Copy every line below where the string "target" is found.
----- RECORDS FOR THE EXERCISE -----
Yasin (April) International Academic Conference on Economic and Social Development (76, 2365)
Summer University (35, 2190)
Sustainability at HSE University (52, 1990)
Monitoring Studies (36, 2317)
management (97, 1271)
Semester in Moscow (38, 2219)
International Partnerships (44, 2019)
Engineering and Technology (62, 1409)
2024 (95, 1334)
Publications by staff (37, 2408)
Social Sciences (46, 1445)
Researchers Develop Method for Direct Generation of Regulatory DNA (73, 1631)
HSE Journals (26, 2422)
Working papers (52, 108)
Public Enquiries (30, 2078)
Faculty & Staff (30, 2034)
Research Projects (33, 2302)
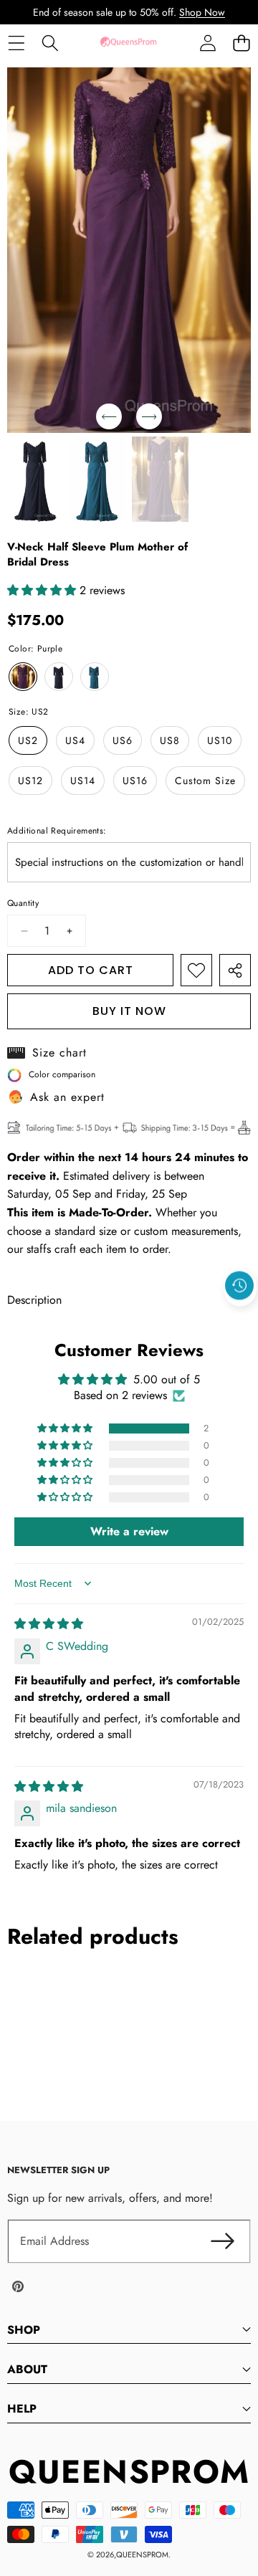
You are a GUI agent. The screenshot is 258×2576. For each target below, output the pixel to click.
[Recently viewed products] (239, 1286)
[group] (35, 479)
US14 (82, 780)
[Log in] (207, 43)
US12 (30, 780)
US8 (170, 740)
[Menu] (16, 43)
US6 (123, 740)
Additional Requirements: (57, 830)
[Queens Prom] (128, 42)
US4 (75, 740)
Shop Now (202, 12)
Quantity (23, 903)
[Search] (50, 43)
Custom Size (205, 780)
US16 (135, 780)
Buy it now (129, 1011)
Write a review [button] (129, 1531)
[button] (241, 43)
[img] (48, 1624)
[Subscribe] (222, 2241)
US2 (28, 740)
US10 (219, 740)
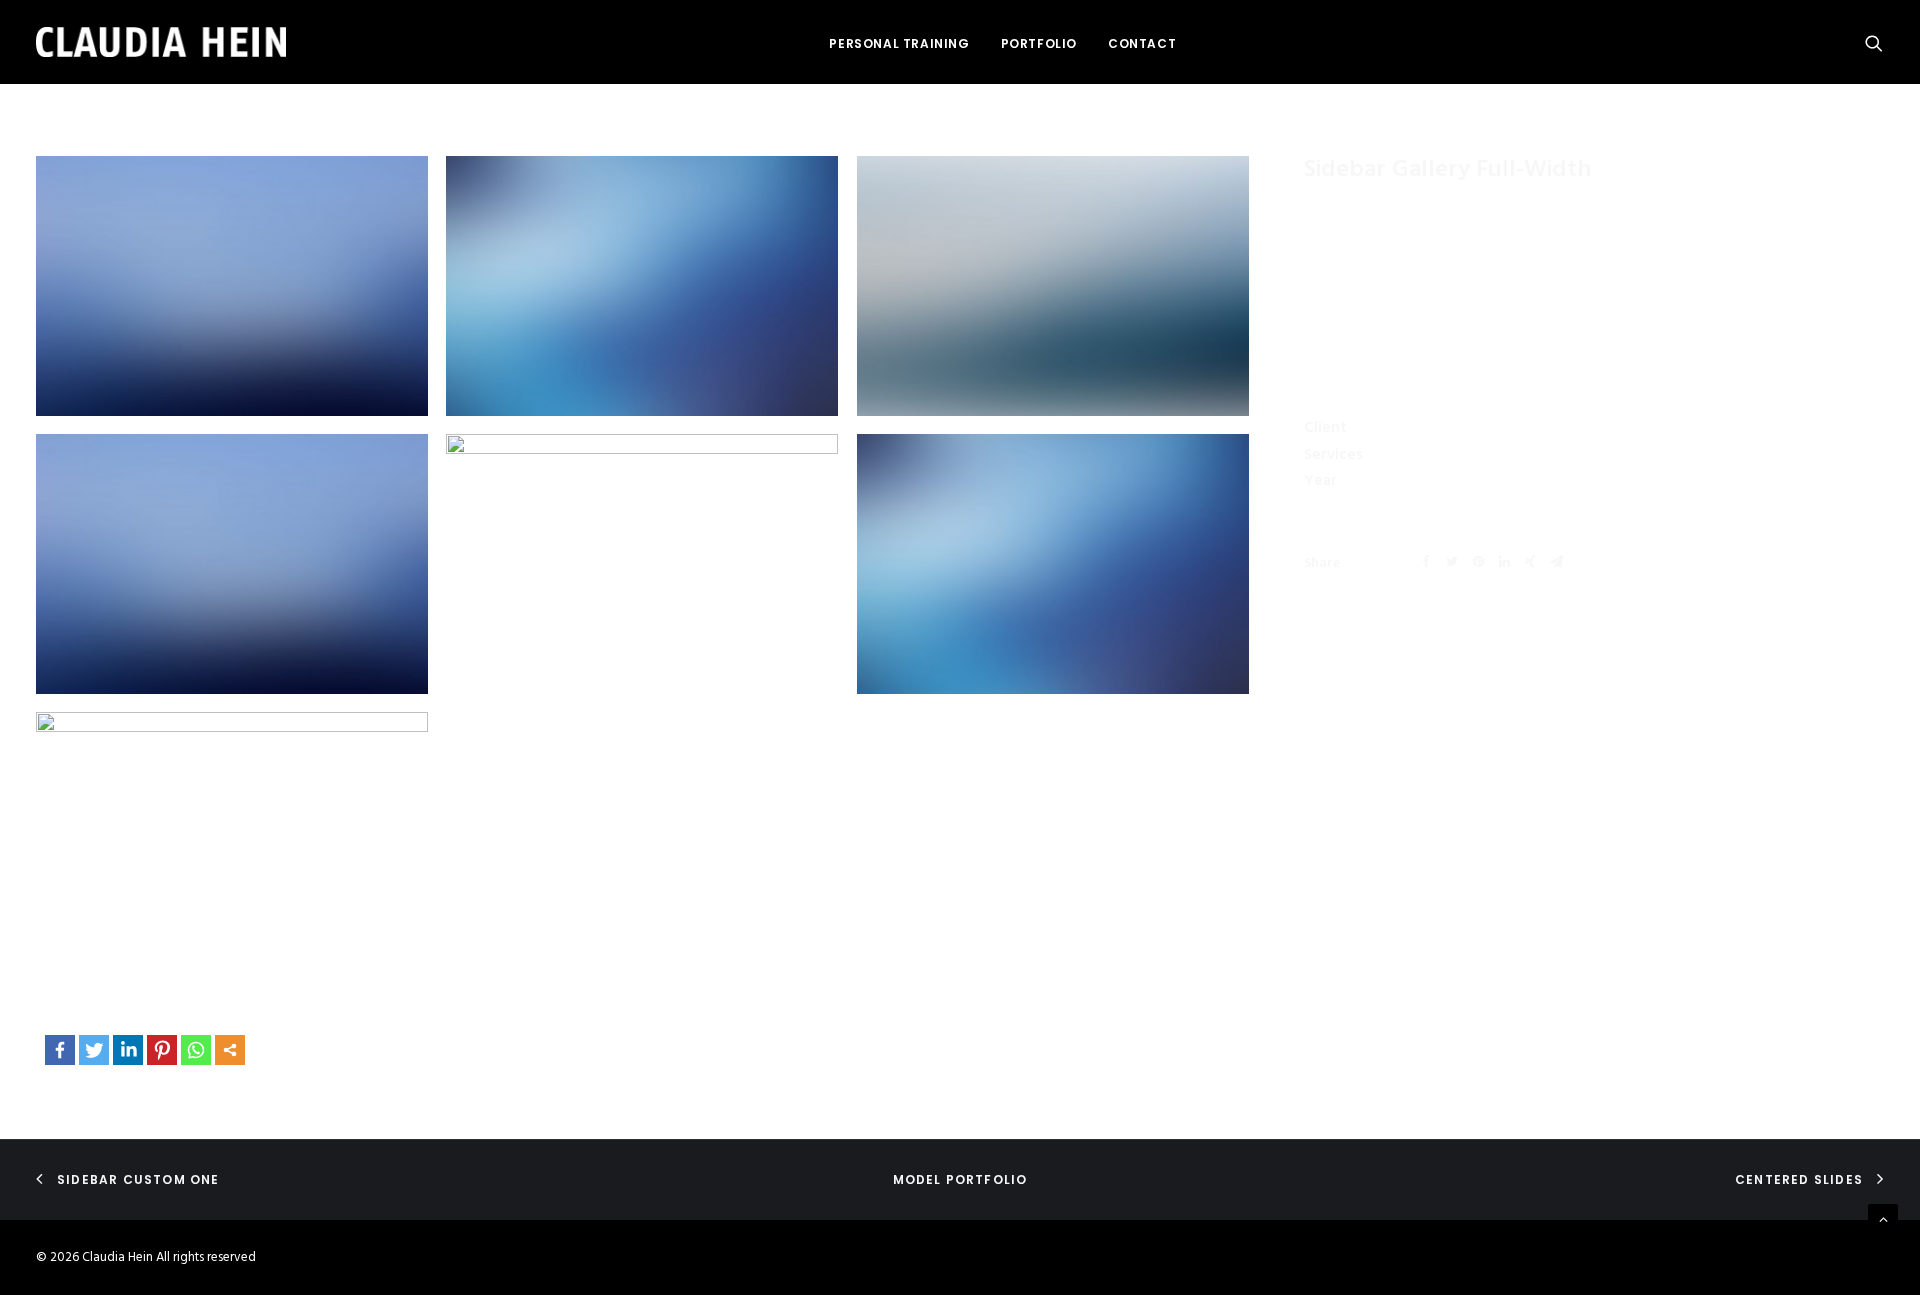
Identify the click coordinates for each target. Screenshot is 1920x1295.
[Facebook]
-----
> **WRITTEN SOLUTION**:
You are a GUI agent. The screenshot is 258×2576. For each target below, output the pixel to click.
Identify the click coordinates for each target. Screenshot is 1920x1295.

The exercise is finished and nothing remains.